Your assignment: Every line from the line containing "Given: Click the Add new entry plus icon" through the final line of the data is to be printed exactly; no other line is to appear.

Materials provided:

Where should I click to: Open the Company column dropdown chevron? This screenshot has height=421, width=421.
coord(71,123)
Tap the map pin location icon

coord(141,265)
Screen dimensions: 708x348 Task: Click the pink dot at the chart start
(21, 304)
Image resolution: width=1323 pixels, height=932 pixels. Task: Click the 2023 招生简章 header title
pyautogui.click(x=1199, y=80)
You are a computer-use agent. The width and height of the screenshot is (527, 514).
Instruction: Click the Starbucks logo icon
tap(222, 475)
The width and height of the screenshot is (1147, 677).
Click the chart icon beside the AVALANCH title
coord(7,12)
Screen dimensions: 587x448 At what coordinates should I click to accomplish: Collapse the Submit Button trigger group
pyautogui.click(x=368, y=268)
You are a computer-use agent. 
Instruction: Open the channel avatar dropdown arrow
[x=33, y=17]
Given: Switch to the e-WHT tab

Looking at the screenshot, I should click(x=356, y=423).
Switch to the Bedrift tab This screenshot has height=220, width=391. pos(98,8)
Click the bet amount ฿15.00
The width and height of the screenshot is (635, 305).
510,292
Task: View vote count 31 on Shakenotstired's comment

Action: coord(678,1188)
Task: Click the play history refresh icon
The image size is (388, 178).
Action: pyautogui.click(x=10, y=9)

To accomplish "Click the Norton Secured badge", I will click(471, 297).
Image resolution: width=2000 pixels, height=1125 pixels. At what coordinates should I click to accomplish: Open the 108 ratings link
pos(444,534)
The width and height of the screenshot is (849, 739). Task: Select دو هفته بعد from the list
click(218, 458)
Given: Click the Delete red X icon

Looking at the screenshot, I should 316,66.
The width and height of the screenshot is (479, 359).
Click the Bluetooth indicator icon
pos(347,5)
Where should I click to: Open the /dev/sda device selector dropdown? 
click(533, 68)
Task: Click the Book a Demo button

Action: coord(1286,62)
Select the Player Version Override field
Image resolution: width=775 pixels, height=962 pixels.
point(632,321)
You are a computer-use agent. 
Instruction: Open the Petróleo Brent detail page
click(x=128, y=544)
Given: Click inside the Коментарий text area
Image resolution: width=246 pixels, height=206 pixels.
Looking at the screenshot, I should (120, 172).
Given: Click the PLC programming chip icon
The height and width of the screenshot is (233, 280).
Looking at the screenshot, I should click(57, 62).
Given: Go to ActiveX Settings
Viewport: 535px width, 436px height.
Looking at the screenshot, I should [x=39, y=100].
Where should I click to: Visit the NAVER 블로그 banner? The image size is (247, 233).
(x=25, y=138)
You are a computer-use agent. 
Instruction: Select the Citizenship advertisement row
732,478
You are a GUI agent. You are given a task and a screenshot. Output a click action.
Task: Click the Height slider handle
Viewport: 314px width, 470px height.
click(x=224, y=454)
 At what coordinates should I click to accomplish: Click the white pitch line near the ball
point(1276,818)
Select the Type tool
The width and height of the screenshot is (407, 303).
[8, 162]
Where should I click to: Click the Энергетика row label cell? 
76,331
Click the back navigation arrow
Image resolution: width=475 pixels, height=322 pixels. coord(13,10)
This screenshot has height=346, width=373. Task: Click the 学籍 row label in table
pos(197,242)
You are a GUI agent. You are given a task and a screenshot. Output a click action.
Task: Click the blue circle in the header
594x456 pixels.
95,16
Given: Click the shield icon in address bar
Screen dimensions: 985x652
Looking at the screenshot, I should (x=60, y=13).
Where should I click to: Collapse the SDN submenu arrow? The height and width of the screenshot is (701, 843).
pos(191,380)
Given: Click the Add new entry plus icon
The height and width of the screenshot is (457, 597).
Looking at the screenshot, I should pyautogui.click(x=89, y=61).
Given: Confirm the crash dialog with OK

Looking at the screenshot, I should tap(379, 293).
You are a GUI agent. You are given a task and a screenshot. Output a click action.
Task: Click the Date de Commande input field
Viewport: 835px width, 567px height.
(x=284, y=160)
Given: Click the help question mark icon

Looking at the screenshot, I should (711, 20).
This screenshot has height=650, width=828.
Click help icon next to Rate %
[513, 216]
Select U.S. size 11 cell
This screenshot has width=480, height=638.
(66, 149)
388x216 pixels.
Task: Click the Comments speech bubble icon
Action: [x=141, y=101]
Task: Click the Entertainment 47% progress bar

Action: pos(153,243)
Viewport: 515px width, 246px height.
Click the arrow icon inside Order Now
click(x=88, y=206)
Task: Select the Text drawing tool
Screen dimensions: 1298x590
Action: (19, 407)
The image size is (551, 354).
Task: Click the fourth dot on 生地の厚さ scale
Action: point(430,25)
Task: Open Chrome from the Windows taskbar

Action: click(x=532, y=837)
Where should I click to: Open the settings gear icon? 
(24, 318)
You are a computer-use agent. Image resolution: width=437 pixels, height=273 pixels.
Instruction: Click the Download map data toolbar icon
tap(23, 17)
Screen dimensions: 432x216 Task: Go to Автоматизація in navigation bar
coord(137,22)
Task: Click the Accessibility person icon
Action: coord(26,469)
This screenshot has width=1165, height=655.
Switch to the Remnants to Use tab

Final answer:
Given: Click the Add new entry plus icon
The height and width of the screenshot is (457, 597).
Looking at the screenshot, I should pyautogui.click(x=89, y=61).
Given: Confirm the crash dialog with OK

Looking at the screenshot, I should tap(379, 293).
You are a GUI agent. You are given a task and a screenshot. Output a click action.
Task: Click the Date de Commande input field
Viewport: 835px width, 567px height.
(x=284, y=160)
Given: Click the help question mark icon

Looking at the screenshot, I should (711, 20).
This screenshot has height=650, width=828.
Click help icon next to Rate %
[513, 216]
Select U.S. size 11 cell
This screenshot has width=480, height=638.
(66, 149)
388x216 pixels.
Task: Click the Comments speech bubble icon
Action: [x=141, y=101]
Task: Click the Entertainment 47% progress bar

Action: pos(153,243)
Viewport: 515px width, 246px height.
Click the arrow icon inside Order Now
click(x=88, y=206)
Task: Select the Text drawing tool
Screen dimensions: 1298x590
Action: (19, 407)
The image size is (551, 354).
Task: Click the fourth dot on 生地の厚さ scale
Action: point(430,25)
Task: Open Chrome from the Windows taskbar

Action: click(x=532, y=837)
Where should I click to: Open the settings gear icon? 
(24, 318)
You are a computer-use agent. Image resolution: width=437 pixels, height=273 pixels.
Instruction: Click the Download map data toolbar icon
tap(23, 17)
Screen dimensions: 432x216 Task: Go to Автоматизація in navigation bar
coord(137,22)
Task: Click the Accessibility person icon
Action: coord(26,469)
This screenshot has width=1165, height=655.
Switch to the Remnants to Use tab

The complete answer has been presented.